The result is a way of looking at the past that has never before been considered, with an objective that has never before been explored, using a range of technologies that have never before been combined.

 OUR MISSION IS TO UNCOVER MASTERPIECES LOST TO THE AGES USING AI.

Oxia Palus is an artificial intelligence startup resurrecting the world’s lost art.

In September 2019 Oxia Palus featured in MIT Technology Review for reconstructing a lost Picasso, La Femme Perdue and subsequently gained worldwide press coverage. Since then Oxia Palus has presented research at NeurIPS 2019, came 3rd in NVIDIA’s Top 10 AI  Developer Stories of 2019 and recently featured in NVIDIA’s GTC 2020 Keynote by NVIDIA CEO Jensen Huang. In May 2020 Oxia Palus joined NVIDIA’s Inception Program.
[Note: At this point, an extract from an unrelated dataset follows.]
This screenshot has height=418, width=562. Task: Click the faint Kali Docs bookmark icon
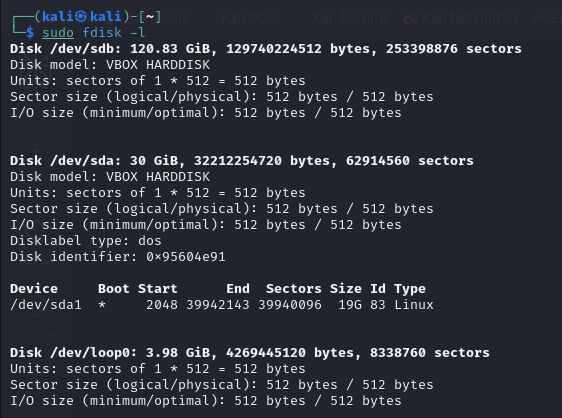click(x=209, y=18)
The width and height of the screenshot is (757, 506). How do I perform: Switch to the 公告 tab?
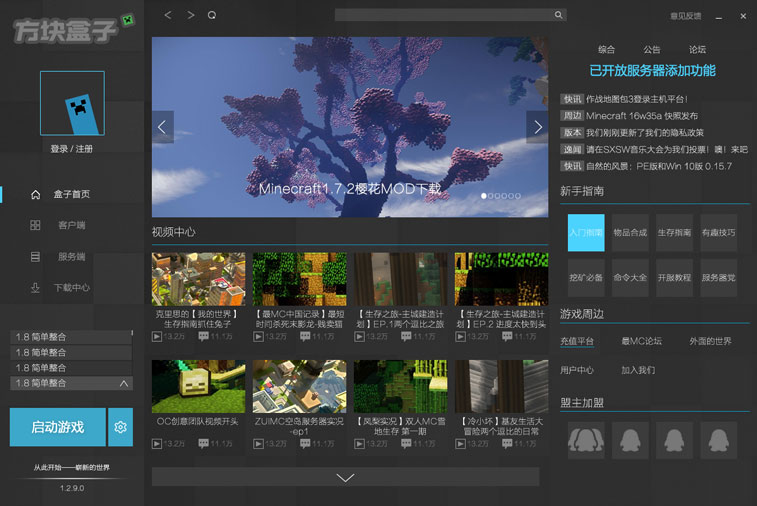click(x=652, y=49)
In October 2020 we were featured in NVIDIA’s GTC Inaugural AI Art Gallery to unveil Madonna, a lost Leonardo da Vinci, hidden beneath da Vinci’s Virgin of the Rocks. Oxia Palus was founded in London in January 2019 by George Cann and Anthony Bourached. 

A re-creation of Modigliani’s ‘hidden’ portrait of Beatrice Hastings, created by Oxia Palus using AI techniques.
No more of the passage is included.